Иногда Маша приходила к своему дому на Фонтанке — постоять, посмотреть на окна. Ей очень хотелось как-нибудь зайти в парадную, позвонить в дверь Таниной квартиры, но она не решалась — стеснялась нарушить покой чужих людей (а, может, потревожить старые тени, которые, вероятно, еще ходят по этим комнатам, скрипят половицами).
Через год после своего переезда в Петербург, как-то в августе, она поехала в Павловск — побродить по родным местам. Больше всего Маша боялась, что все изменилось и что на месте Таниного дома она увидит сейчас современный коттедж и глухой, в десять метров забор с надписью «злая собака».
Пока шла по дороге к поселку, что только не передумала, готовясь к худшему; и вот, наконец, она увидела дом своего детства.
Новые хозяева перекрыли крышу, что-то перестроили, осовременили, но в целом дом был все тем же, узнаваемым, родным, и забор был не глухой, а открытый, так что Маша увидела сидящую на крылечке девочку лет семи, с книжкой в руках. Рядом с девочкой примостилась собака — не злая сторожевая, а небольшая — черная, кудлатенькая. Девчонка — взлохмаченные волосы, спущенная бретелька сарафана, разодранные коленки — читала свою книжку, и чему-то улыбалась. Но вот она заметила Машин взгляд — оторвалась от книжки и взглянула на незнакомку.
— Привет! — поздоровалась Маша.
Собака вскочила, подумывая не залаять ли, потом зевнула и улеглась.
— Как жизнь? — спросила Маша.
— Хорошо, — серьезно сказала девочка. — Лето же!
— А как тебя зовут?
— Оля! — девочка погладила разомлевшую на солнце собаку.
— Ладно, Оля, я пойду. Приятно было познакомиться! — попрощалась Маша, и пошла вдоль забора.
— Подождите, — крикнула ей вслед Оля.
Маша остановилась.
Оля выскочила за калитку и протянула ей яблоко:
— Возьмите. Из нашего сада! У нас хорошие яблоки, сладкие!
— Да, у вас хорошие, — улыбнулась Маша, — я знаю. Спасибо, Оля!
Перед тем как вернуться в Петербург, она зашла в лес, где папа обычно собирал грибы. Вечерело, лето уже встречалось с осенью, солнечный ветер набирал силу, готовился к будущим листопадам. Где-то рядом куковала кукушка. Маша остановилась: кукушка, кукушка, сколько мне лет… А впрочем, нет, не надо, ничего спрашивать не буду. Не хочу знать. Все, что осталось — мое.
Иногда, впрочем, приходилось туго; случалось, что этот город своими свирепыми осенними ветрами выдувал из тебя надежду, человеческое тепло, закручивал в ледяную пружину, снова и снова проверяя на прочность: ну как, выдержишь? Маша, в отличие от своих туристов, представляющих Петербург этакой красивой картинкой из туристического буклета, неким идиллическим пространством с прекрасной архитектурой, корабликами и аттракционом белых ночей, знала, что этот город больше, сложнее любых наших представлений о нем.

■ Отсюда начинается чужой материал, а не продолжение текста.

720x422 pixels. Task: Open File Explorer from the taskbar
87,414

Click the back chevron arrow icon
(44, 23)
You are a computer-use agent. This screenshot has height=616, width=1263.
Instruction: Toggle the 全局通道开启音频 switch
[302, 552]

В особенно «зябкие дни», в минуты самого сильного душевного ненастья, она вспоминала слова бабушки Тани, которые та ей однажды сказала.

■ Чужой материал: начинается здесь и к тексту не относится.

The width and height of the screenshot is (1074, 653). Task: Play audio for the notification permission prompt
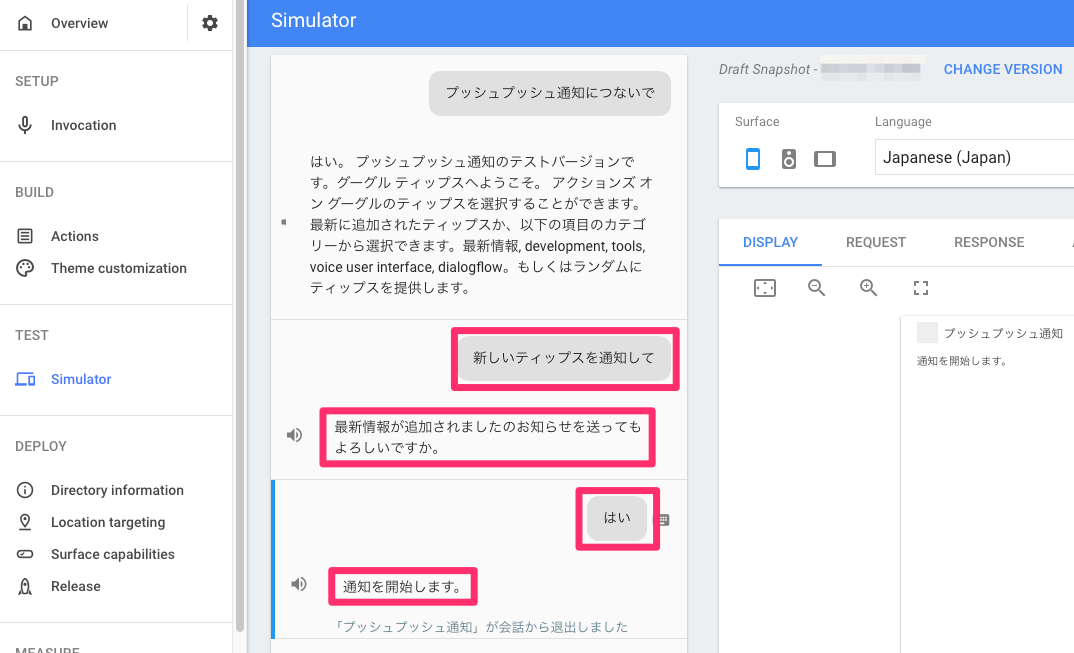coord(293,434)
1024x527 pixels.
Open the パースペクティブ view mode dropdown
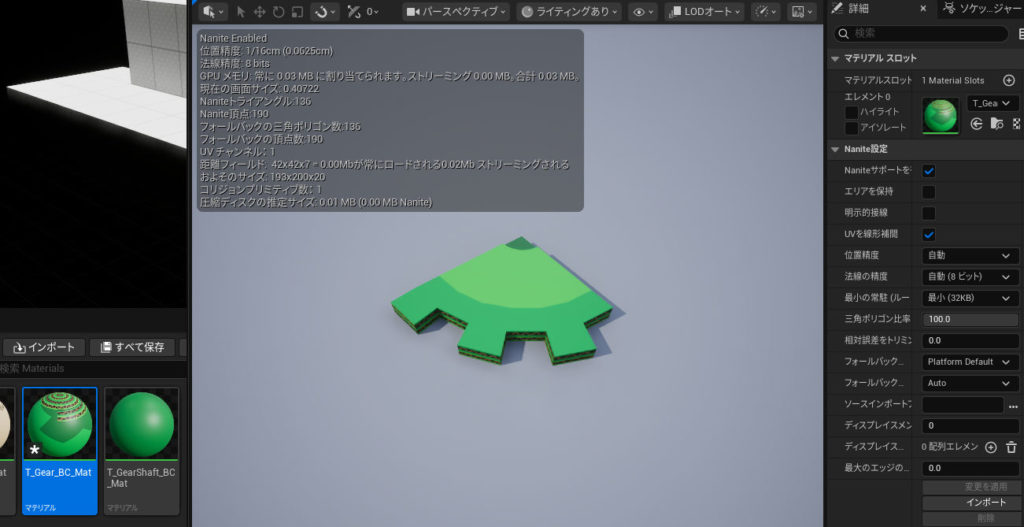[456, 12]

Маше тогда было семь лет, она шла вдоль Фонтанки из школы и несла домой тяжелую ношу — свою первую двойку. Настроение из-за двойки, из-за ссоры с одноклассницей было серое, как тот ноябрьский день, и это мрачное небо, противный накрапывающий дождь, грязная речка (и почему Таня ее так любит?!) только усиливали ее хандру и смутную обиду на город, на себя саму, на весь мир. На мосту у дома Машу ждала бабушка. Увидев угрюмое — мрачнее не бывает — Машино лицо, Таня встревожилась; а после, узнав о причинах внучкиной печали, кивнула на хмурое небо над Фонтанкой:
— Маруся, вон там, за тучами, солнце! Ты его не видишь, потому что небо затянуто, но оно там есть, просто поверь, что это так.
Однажды, в один из промозглых осенних вечеров, когда в существование солнца за пеленой серого морока, мог бы поверить только самый неисправимый оптимист, Маша приметила на одной из улочек вблизи Фонтанки симпатичную кофейню и зашла выпить кофе.
Внутри было тепло и уютно, негромко наигрывал джаз, симпатичный парень за стойкой варил кофе.
Услышав ее просьбу сварить кофе на его вкус, бармен расцвел:
— Я знаю, что вам нужно!
Так она открыла для себя «Экипаж», кофе «Черный капитан», Лешу Белкина и его замечательную команду. И еще одной точкой — любимым местом — на твоей карте города стало больше.
В один из вечеров Леша Белкин подсел к ней за столик со своей чашкой «Капитана». Чашка к чашке — задушевный разговор.